Until several weeks ago, Gantz and Saar represented a “Plan B” for the chareidim in establishing a government, but several challenges have now arisen. In spite of being himself shomer Shabbos, Saar recently declared his support for public transportation on Shabbos.

At the end of last week, sources in UTJ pointed fingers in his direction as the one who stood behind a move to introduce math and English into chareidi schools — a red-flag issue for much of the chareidi world.

Although the relationship has definitely cooled, the possibility of the chareidim working with Saar has not gone down the tubes completely. The chareidim remember him from earlier days, when his crucial political collaboration was well-appreciated.

As interior minister, he refused to approve a proposed Tel Aviv municipal ordinance allowing businesses to open on Shabbos to an almost unlimited degree. Deri, as head of Shas, who led the same ministry after him, was able to use the precedent of the decision of Saar, himself a resident of the secular bubble that is Israel’s high-tech commercial capital, known as “Medinat Tel Aviv.”

In the present government, the doors slammed shut in the face of the chareidim at almost all of the ministries, but Saar’s door remained open.

When Communications Minister Yoaz Hendel announced his plan for reform of the kosher cell phone market, an open provocation against chareidim, Saar, the head of his party, called him out for it.

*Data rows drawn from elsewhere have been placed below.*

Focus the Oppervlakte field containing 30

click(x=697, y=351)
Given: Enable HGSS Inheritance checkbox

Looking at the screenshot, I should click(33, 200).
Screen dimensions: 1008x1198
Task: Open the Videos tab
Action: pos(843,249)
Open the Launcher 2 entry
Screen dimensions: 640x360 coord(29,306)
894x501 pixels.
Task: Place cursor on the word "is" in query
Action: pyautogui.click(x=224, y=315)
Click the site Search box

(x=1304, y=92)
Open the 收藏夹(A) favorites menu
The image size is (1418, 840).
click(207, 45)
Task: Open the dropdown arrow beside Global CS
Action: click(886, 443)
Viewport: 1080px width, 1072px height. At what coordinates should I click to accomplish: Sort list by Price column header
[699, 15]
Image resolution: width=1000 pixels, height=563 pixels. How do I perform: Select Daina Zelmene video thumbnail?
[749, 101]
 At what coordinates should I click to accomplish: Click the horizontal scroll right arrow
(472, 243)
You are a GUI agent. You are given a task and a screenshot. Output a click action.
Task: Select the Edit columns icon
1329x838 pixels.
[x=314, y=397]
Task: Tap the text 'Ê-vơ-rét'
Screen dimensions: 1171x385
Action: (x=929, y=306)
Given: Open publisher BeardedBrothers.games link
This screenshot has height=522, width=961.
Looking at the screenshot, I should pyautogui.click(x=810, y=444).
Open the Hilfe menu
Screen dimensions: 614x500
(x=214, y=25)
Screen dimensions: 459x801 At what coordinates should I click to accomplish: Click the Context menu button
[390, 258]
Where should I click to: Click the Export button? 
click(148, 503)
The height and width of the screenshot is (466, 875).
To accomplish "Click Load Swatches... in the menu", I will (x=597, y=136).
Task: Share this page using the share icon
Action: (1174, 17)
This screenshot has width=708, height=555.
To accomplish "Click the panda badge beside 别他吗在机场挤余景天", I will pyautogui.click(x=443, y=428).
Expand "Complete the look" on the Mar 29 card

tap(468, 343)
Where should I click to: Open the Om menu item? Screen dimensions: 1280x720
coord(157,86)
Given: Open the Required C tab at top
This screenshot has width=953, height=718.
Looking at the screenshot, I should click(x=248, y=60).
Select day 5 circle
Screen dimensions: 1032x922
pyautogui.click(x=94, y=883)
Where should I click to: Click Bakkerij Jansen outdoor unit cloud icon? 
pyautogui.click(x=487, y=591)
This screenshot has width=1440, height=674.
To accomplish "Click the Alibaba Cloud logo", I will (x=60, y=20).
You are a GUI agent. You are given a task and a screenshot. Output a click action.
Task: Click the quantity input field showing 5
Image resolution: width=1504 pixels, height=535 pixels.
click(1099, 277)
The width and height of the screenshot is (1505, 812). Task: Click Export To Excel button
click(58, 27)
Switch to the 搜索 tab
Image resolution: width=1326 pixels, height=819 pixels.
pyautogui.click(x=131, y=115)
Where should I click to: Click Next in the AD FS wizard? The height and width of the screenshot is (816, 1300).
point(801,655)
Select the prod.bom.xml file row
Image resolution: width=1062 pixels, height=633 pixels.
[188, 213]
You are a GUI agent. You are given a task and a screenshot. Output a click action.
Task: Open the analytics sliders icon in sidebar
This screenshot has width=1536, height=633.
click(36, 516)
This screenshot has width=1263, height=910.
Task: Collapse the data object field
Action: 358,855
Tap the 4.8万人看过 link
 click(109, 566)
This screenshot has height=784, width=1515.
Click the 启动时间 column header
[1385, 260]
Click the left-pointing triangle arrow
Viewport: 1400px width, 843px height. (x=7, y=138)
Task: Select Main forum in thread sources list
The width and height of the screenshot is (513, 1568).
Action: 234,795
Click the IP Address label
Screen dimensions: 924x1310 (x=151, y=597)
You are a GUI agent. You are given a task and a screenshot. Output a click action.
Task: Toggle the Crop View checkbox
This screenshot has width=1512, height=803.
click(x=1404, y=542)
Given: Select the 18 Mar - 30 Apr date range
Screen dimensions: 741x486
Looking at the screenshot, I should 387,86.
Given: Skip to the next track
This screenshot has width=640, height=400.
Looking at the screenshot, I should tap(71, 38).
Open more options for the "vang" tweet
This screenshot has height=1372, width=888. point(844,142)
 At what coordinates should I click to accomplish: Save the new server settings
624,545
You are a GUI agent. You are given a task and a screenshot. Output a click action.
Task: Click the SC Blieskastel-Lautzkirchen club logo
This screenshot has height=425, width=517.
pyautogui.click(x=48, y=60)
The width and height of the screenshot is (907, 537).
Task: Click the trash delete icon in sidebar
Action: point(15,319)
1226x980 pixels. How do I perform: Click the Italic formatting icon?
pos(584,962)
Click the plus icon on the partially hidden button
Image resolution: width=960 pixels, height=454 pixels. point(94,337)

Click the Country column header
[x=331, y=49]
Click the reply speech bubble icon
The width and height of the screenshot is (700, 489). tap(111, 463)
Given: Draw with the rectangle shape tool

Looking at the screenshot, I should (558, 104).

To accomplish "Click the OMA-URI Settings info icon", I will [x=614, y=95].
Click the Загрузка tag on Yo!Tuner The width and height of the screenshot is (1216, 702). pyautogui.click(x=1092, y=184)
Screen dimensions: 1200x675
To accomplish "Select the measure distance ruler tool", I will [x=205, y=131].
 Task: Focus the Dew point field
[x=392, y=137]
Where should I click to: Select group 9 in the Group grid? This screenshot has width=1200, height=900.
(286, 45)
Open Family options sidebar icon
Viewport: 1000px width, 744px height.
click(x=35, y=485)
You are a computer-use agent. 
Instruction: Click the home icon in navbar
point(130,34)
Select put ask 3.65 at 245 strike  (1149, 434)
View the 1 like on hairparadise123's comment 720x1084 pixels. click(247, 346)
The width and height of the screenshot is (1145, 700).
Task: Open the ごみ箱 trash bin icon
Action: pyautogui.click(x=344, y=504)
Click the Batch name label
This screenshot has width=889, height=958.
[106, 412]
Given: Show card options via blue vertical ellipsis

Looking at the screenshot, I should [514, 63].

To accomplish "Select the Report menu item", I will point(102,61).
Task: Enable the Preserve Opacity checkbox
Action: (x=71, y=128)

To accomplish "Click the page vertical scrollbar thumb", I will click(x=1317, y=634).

“Just as you don’t want the chareidim mixing in with what happens in Tel Aviv, likewise you don’t need to get involved in what goes on in Bnei Brak,” said Saar to Hendel, who was left bitterly disappointed.

Saar knows how to serve cold revenge, and not only to Netanyahu. In the coming elections, Yoaz Hendel has been left off the list with Gantz, and he had to scramble to find a place in Ayelet Shaked’s party. According to polls, the two of them are far from assured a place in the next Knesset.

In his meeting with the rabbanim, led by the Vizhnitzer Rebbe, who came to his office in an attempt to persuade him to back off from his plan regarding the phones, Hendel declared outrageously, “My wagon is full.” He was alluding to the halachah that one driving an empty wagon must make way for a full one — the famous example the Chazon Ish ztz”l cited during his meeting with the first prime minister Ben-Gurion. In retrospect, it appears that the fellow put the cart before the horse.